Впрочем, тему он не закрыл. Мы с вами, сказал он, сейчас поедем на Лорд-Норт-стрит выпить «по последней». Сэммикинс со свойственной ему непосредственностью рассчитывал, что его присутствие сыграет как шантаж. Он закрывал тему всю дорогу (мы ехали в его «ягуаре», дело близилось к полуночи, Пиккадилли была темна и безлюдна, в кронах играл ветер). Сэммикинс, кстати, оказался отличным водителем — даже возлияния не помешали. Да, он хочет эту должность. Я слушал — и дивился силе желания. Допустим, Сэммикинс устал от безделья. Допустим, его семья полагает политику исконной сферой приложения своих усилий, и плевать на способности и личные качества. Родные Сэммикинса не принадлежат к интеллектуалам — он в жизни не присутствовал ни при единой интеллектуальной беседе, зато с детства каждый день вдыхает политические слухи из надежных, а главное, знакомых источников. Говорят о том, кто назначен, а кто получил пинка, кому светит, а кому не светит. И все-таки мне было странно: должность самая скромная, а Сэммикинс, можно сказать, покой потерял.
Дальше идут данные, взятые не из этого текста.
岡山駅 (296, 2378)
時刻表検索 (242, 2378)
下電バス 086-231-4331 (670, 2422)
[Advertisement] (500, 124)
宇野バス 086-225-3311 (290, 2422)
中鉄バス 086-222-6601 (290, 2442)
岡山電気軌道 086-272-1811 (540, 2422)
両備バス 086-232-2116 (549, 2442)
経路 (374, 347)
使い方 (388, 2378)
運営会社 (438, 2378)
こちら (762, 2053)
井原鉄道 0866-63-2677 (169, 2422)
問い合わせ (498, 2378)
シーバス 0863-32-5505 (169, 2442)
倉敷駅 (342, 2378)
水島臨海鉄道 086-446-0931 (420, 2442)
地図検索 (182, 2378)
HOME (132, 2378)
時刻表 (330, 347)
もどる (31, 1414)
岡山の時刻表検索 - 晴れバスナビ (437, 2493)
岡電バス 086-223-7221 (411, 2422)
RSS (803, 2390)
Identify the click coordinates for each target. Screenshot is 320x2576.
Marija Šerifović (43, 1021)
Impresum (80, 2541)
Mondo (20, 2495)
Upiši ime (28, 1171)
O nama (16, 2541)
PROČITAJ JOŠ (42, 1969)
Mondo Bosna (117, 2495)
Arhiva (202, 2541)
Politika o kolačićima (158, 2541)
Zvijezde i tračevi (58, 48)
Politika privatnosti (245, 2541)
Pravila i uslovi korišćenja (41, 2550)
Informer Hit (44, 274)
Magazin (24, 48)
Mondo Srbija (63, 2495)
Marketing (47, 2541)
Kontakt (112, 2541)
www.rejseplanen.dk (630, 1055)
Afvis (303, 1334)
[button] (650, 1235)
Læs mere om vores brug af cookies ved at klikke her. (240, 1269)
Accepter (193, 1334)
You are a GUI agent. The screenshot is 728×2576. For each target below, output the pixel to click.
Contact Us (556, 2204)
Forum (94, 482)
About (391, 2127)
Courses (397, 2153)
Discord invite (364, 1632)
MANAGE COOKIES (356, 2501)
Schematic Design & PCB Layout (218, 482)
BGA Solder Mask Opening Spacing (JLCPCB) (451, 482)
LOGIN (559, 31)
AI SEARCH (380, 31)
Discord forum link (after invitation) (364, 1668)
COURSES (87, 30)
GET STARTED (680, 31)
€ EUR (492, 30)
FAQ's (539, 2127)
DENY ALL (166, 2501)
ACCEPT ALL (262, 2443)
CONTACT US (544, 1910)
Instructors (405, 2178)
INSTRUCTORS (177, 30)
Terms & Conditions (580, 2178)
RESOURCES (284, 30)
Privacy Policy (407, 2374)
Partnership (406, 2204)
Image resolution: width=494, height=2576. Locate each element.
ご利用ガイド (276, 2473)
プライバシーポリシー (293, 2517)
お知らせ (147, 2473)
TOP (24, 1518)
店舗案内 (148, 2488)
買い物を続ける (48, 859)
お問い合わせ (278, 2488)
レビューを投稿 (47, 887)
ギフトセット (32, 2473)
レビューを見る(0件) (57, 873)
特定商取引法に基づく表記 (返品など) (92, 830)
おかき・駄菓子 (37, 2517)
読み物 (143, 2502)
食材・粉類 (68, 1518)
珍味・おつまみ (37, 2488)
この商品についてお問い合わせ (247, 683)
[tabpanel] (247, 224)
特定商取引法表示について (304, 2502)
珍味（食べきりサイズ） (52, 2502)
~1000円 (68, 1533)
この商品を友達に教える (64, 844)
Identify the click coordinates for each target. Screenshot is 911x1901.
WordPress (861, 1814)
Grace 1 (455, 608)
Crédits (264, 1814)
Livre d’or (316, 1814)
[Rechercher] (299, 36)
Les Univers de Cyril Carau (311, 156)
В гостиной Каро он не получил ни «да», ни «нет», ни даже подтверждения, что вопрос решается. Каро знала, зачем он приехал; она квохтала над ним, но насчет его дела отмалчивалась. Роджер тоже знал; он был дружелюбен и снисходителен, по всегдашней слабости к шурину. Роджер умел ходить вокруг да около; даже Сэммикинс проникся благоговением и не форсировал. Я смотрел на всех троих — Каро разрумянилась, глаза блестели — впрочем, за румянцем и блеском явно стоял тяжелый разговор; в подтверждение моей догадки Каро и пила больше обычного. Конечно, она изложила Роджеру чаяния Сэммикинса, изложила стыдясь — так хлопочут за любимое чадо, заранее зная, что чадо не оправдает доверия. Вряд ли Каро давила на Роджера; вряд ли Роджер назвал идею безумной.
Роджер с самого начала знал, что делать. И сделал — в течение недели с шуринова — чего? вымогательства? обращения? Выглядело прозаичнее некуда. Роджер взял в секретари зятя миссис Хеннекер, Тома Уиндхема, который на ужине, когда Роджер иезуитствовал с Дэвидом Рубином, заявил, будто Дэвид от лица американских ученых опускает англичан своим заявлением. Выбор пребанальный — но также и мудрый.
Роджер знал не хуже прочих — Том Уиндхем глуп как пробка. Как раз это обстоятельство Роджера не волновало. Он был озабочен охраной тылов. Взвесил противодействующие силы — маршалы авиации, самолетостроительная промышленность, крайне правые из его партии, кое-кто из выдвинувших его (как и предрекал Дуглас Осболдистон, сидя в своем «зале»).